## STATED GOAL
Answer these questions using the interview below.
(a) For under what amount did Eir propose to provide an alternative to the National Broadband Plan?
(b) To how many rural homes does Timmy Dooley say Eir has rolled out high-speed broadband?
(c) How many locations does Dooley say the plan aims to reach with high-speed broadband?

## PASSAGE PROVIDED
=======
Adrian Weckler (AW): Eir came in at the 11th hour with a proposal that it could provide an alternative to the National Broadband Plan for under €1bn. You appear to give that plan a lot of credence, despite Eir's track record. Do you believe the company's proposal is a bona fide one?

Timmy Dooley (TD): I certainly think that it can deliver broadband an awful lot less expensively than what the National Broadband Plan's procurement process is now delivering. It has succeeded in rolling out high-speed broadband to 300,000 rural homes, so I think it has the capacity to do it. And I think it could be done more cheaply.

AW: Wouldn't it be an extraordinary coup for Eir, having divided up the NBP intervention area, to come back and persuade the Government to stall or abandon the plan - which itself has probably become more expensive because of that deal to carve out 300,000 rural homes - in favour of a plan allowing it to get the rest on its own terms? And then also to give the company €1bn of taxpayers' money?

TD: That is a valid question. But if I go back to the base principles of what we are trying to achieve here, it's high-speed broadband as quickly and affordably as possible to 542,000 locations throughout the country.

I felt that the entire process was broken when Eir pulled out. Because with its experience, infrastructure, footprint and scale of business in the country, I could never see how anyone was going to beat it in a procurement process.
=======
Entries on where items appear

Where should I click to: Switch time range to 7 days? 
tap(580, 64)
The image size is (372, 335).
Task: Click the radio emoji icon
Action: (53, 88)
=======
## RESPONSE TO THE EXERCISE
(a) Under €1bn.
(b) 300,000 rural homes.
(c) 542,000 locations.